"""

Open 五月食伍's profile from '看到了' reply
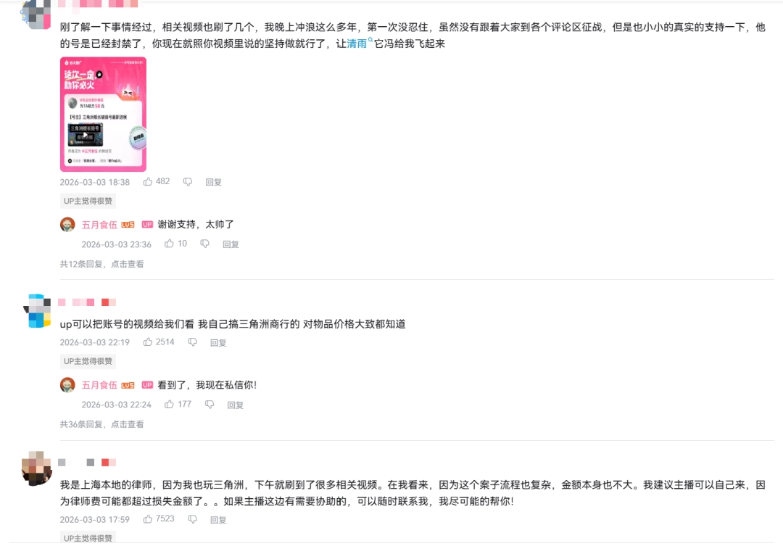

"""
"""

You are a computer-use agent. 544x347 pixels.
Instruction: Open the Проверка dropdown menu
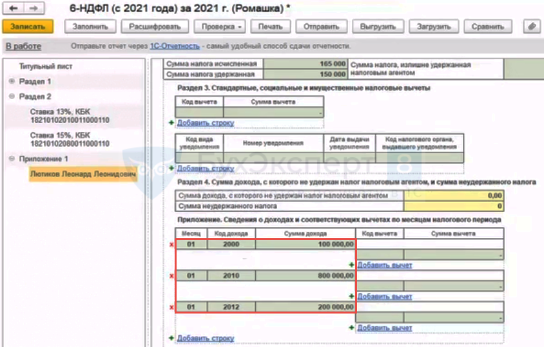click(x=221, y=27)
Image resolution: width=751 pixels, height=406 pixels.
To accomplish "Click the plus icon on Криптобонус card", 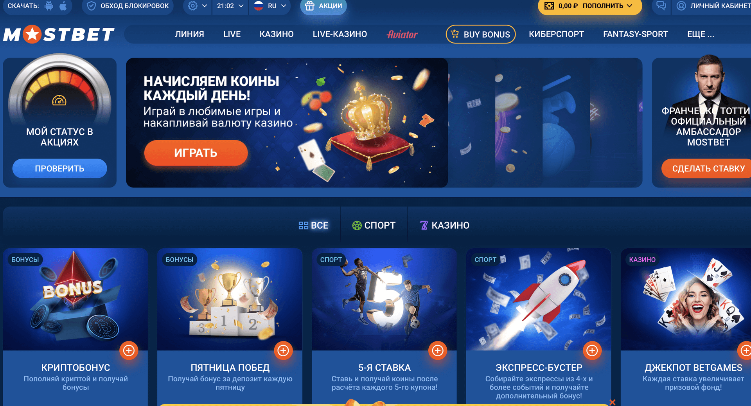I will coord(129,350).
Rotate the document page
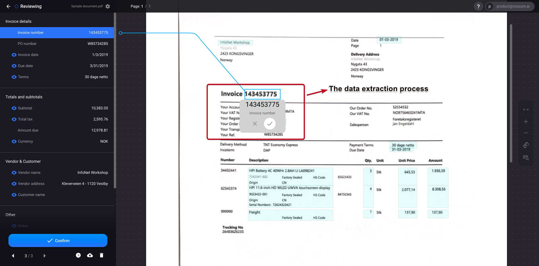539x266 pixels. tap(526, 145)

"""
"""

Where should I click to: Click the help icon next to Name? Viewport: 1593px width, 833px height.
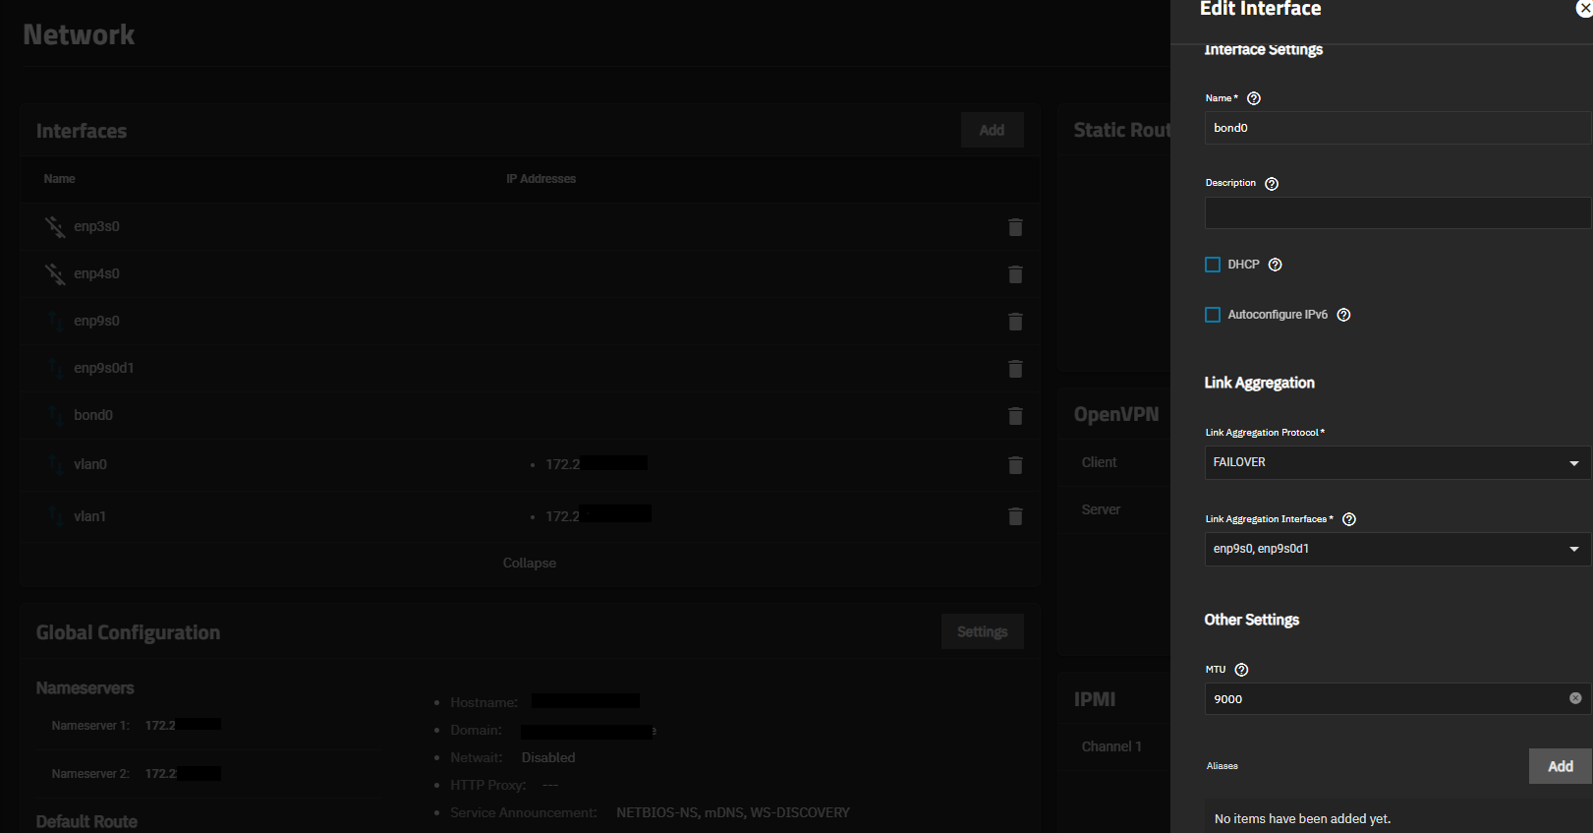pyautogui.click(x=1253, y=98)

"""

■ Short task: Please pull out every line in the entries above that contains the string "width". Case counts.

■ Response below:
Image resolution: width=751 pixels, height=406 pixels.
Where should I click to: Click the help icon next to Name? Viewport: 1593px width, 833px height.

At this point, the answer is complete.